Problem to work on:
Return the full set of entries exactly. Omit none.

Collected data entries
((
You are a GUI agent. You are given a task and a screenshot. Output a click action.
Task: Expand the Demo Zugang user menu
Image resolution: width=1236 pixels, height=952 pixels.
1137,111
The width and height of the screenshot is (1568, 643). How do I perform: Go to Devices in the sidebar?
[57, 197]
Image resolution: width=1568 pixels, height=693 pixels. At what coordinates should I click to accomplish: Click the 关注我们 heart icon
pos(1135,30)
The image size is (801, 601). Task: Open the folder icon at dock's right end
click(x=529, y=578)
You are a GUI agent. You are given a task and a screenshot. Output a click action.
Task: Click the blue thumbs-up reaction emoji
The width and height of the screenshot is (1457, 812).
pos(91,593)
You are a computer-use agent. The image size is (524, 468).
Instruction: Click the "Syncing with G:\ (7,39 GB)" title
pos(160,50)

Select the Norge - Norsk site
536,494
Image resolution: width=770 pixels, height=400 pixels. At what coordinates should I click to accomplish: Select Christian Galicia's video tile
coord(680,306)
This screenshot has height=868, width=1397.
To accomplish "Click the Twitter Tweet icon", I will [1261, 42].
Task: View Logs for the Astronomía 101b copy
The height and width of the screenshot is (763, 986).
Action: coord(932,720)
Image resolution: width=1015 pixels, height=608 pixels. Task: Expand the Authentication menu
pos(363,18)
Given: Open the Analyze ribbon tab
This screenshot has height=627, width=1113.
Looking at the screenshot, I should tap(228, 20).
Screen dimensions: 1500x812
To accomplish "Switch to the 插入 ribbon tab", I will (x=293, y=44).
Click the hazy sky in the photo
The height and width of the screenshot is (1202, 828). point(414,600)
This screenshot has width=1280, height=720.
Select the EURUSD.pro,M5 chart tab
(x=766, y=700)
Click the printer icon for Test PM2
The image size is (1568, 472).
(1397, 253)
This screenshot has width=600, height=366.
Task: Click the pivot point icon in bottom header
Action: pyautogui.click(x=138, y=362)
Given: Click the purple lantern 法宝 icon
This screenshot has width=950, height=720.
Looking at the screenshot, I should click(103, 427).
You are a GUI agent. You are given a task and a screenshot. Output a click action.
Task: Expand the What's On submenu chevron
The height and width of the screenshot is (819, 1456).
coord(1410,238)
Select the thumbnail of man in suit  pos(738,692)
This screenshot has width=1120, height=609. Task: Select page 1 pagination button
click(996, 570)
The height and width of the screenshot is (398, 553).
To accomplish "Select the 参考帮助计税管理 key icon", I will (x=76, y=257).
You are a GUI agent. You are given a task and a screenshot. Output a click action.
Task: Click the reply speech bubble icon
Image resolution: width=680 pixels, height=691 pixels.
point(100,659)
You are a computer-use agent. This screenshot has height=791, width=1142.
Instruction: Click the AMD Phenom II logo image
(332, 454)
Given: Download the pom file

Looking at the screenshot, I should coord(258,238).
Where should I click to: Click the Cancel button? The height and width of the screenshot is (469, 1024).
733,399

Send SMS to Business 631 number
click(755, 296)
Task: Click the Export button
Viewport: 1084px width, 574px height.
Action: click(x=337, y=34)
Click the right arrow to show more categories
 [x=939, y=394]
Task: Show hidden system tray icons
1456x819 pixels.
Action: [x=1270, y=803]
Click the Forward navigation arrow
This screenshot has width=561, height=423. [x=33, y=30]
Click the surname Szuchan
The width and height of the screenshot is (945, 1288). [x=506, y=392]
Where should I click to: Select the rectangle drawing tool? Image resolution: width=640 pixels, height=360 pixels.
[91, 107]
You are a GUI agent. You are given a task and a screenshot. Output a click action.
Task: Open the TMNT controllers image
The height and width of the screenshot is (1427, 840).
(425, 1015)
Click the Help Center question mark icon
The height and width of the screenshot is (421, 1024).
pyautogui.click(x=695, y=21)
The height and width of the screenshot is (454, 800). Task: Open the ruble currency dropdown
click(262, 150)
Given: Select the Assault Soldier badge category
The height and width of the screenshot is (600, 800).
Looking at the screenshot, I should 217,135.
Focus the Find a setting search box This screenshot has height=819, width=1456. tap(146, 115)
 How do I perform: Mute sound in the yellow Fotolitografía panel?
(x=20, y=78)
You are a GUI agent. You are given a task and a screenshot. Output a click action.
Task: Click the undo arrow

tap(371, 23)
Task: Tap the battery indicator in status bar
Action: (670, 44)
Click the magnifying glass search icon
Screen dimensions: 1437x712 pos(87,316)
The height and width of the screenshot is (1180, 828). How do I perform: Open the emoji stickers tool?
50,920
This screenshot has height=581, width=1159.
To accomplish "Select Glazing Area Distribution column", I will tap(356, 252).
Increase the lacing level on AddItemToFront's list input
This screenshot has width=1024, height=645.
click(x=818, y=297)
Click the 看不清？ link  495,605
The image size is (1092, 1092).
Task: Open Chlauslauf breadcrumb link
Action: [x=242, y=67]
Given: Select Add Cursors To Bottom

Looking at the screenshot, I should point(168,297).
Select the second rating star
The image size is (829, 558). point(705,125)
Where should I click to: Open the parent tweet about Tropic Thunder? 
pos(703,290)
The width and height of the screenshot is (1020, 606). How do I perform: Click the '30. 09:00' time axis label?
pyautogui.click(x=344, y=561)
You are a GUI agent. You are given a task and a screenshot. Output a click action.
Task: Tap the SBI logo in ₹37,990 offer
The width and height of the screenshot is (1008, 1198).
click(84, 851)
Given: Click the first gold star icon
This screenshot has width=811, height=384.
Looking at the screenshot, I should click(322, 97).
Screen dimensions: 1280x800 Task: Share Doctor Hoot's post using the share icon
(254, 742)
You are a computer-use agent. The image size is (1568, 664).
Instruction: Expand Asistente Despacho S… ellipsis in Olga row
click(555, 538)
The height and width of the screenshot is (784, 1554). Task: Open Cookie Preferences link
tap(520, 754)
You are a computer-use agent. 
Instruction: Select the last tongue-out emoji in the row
))
Response to the task:
You are a GUI agent. You are given a task and a screenshot. Output a click action.
Task: Expand the Demo Zugang user menu
Image resolution: width=1236 pixels, height=952 pixels.
1137,111
The width and height of the screenshot is (1568, 643). How do I perform: Go to Devices in the sidebar?
[57, 197]
Image resolution: width=1568 pixels, height=693 pixels. At what coordinates should I click to accomplish: Click the 关注我们 heart icon
pos(1135,30)
The image size is (801, 601). Task: Open the folder icon at dock's right end
click(x=529, y=578)
You are a GUI agent. You are given a task and a screenshot. Output a click action.
Task: Click the blue thumbs-up reaction emoji
The width and height of the screenshot is (1457, 812).
pos(91,593)
You are a computer-use agent. The image size is (524, 468).
Instruction: Click the "Syncing with G:\ (7,39 GB)" title
pos(160,50)

Select the Norge - Norsk site
536,494
Image resolution: width=770 pixels, height=400 pixels. At what coordinates should I click to accomplish: Select Christian Galicia's video tile
coord(680,306)
This screenshot has height=868, width=1397.
To accomplish "Click the Twitter Tweet icon", I will [1261, 42].
Task: View Logs for the Astronomía 101b copy
The height and width of the screenshot is (763, 986).
Action: coord(932,720)
Image resolution: width=1015 pixels, height=608 pixels. Task: Expand the Authentication menu
pos(363,18)
Given: Open the Analyze ribbon tab
This screenshot has height=627, width=1113.
Looking at the screenshot, I should tap(228, 20).
Screen dimensions: 1500x812
To accomplish "Switch to the 插入 ribbon tab", I will (x=293, y=44).
Click the hazy sky in the photo
The height and width of the screenshot is (1202, 828). point(414,600)
This screenshot has width=1280, height=720.
Select the EURUSD.pro,M5 chart tab
(x=766, y=700)
Click the printer icon for Test PM2
The image size is (1568, 472).
(1397, 253)
This screenshot has width=600, height=366.
Task: Click the pivot point icon in bottom header
Action: pyautogui.click(x=138, y=362)
Given: Click the purple lantern 法宝 icon
This screenshot has width=950, height=720.
Looking at the screenshot, I should click(103, 427).
You are a GUI agent. You are given a task and a screenshot. Output a click action.
Task: Expand the What's On submenu chevron
The height and width of the screenshot is (819, 1456).
coord(1410,238)
Select the thumbnail of man in suit  pos(738,692)
This screenshot has width=1120, height=609. Task: Select page 1 pagination button
click(996, 570)
The height and width of the screenshot is (398, 553).
To accomplish "Select the 参考帮助计税管理 key icon", I will (x=76, y=257).
You are a GUI agent. You are given a task and a screenshot. Output a click action.
Task: Click the reply speech bubble icon
Image resolution: width=680 pixels, height=691 pixels.
point(100,659)
You are a computer-use agent. This screenshot has height=791, width=1142.
Instruction: Click the AMD Phenom II logo image
(332, 454)
Given: Download the pom file

Looking at the screenshot, I should coord(258,238).
Where should I click to: Click the Cancel button? The height and width of the screenshot is (469, 1024).
733,399

Send SMS to Business 631 number
click(755, 296)
Task: Click the Export button
Viewport: 1084px width, 574px height.
Action: click(x=337, y=34)
Click the right arrow to show more categories
 [x=939, y=394]
Task: Show hidden system tray icons
1456x819 pixels.
Action: [x=1270, y=803]
Click the Forward navigation arrow
This screenshot has width=561, height=423. [x=33, y=30]
Click the surname Szuchan
The width and height of the screenshot is (945, 1288). [x=506, y=392]
Where should I click to: Select the rectangle drawing tool? Image resolution: width=640 pixels, height=360 pixels.
[91, 107]
You are a GUI agent. You are given a task and a screenshot. Output a click action.
Task: Open the TMNT controllers image
The height and width of the screenshot is (1427, 840).
(425, 1015)
Click the Help Center question mark icon
The height and width of the screenshot is (421, 1024).
pyautogui.click(x=695, y=21)
The height and width of the screenshot is (454, 800). Task: Open the ruble currency dropdown
click(262, 150)
Given: Select the Assault Soldier badge category
The height and width of the screenshot is (600, 800).
Looking at the screenshot, I should 217,135.
Focus the Find a setting search box This screenshot has height=819, width=1456. tap(146, 115)
 How do I perform: Mute sound in the yellow Fotolitografía panel?
(x=20, y=78)
You are a GUI agent. You are given a task and a screenshot. Output a click action.
Task: Click the undo arrow

tap(371, 23)
Task: Tap the battery indicator in status bar
Action: (670, 44)
Click the magnifying glass search icon
Screen dimensions: 1437x712 pos(87,316)
The height and width of the screenshot is (1180, 828). How do I perform: Open the emoji stickers tool?
50,920
This screenshot has height=581, width=1159.
To accomplish "Select Glazing Area Distribution column", I will tap(356, 252).
Increase the lacing level on AddItemToFront's list input
This screenshot has width=1024, height=645.
click(x=818, y=297)
Click the 看不清？ link  495,605
The image size is (1092, 1092).
Task: Open Chlauslauf breadcrumb link
Action: [x=242, y=67]
Given: Select Add Cursors To Bottom

Looking at the screenshot, I should point(168,297).
Select the second rating star
The image size is (829, 558). point(705,125)
Where should I click to: Open the parent tweet about Tropic Thunder? 
pos(703,290)
The width and height of the screenshot is (1020, 606). How do I perform: Click the '30. 09:00' time axis label?
pyautogui.click(x=344, y=561)
You are a GUI agent. You are given a task and a screenshot. Output a click action.
Task: Tap the SBI logo in ₹37,990 offer
The width and height of the screenshot is (1008, 1198).
click(84, 851)
Given: Click the first gold star icon
This screenshot has width=811, height=384.
Looking at the screenshot, I should click(322, 97).
Screen dimensions: 1280x800 Task: Share Doctor Hoot's post using the share icon
(254, 742)
You are a computer-use agent. The image size is (1568, 664).
Instruction: Expand Asistente Despacho S… ellipsis in Olga row
click(555, 538)
The height and width of the screenshot is (784, 1554). Task: Open Cookie Preferences link
tap(520, 754)
You are a computer-use agent. 
Instruction: Select the last tongue-out emoji in the row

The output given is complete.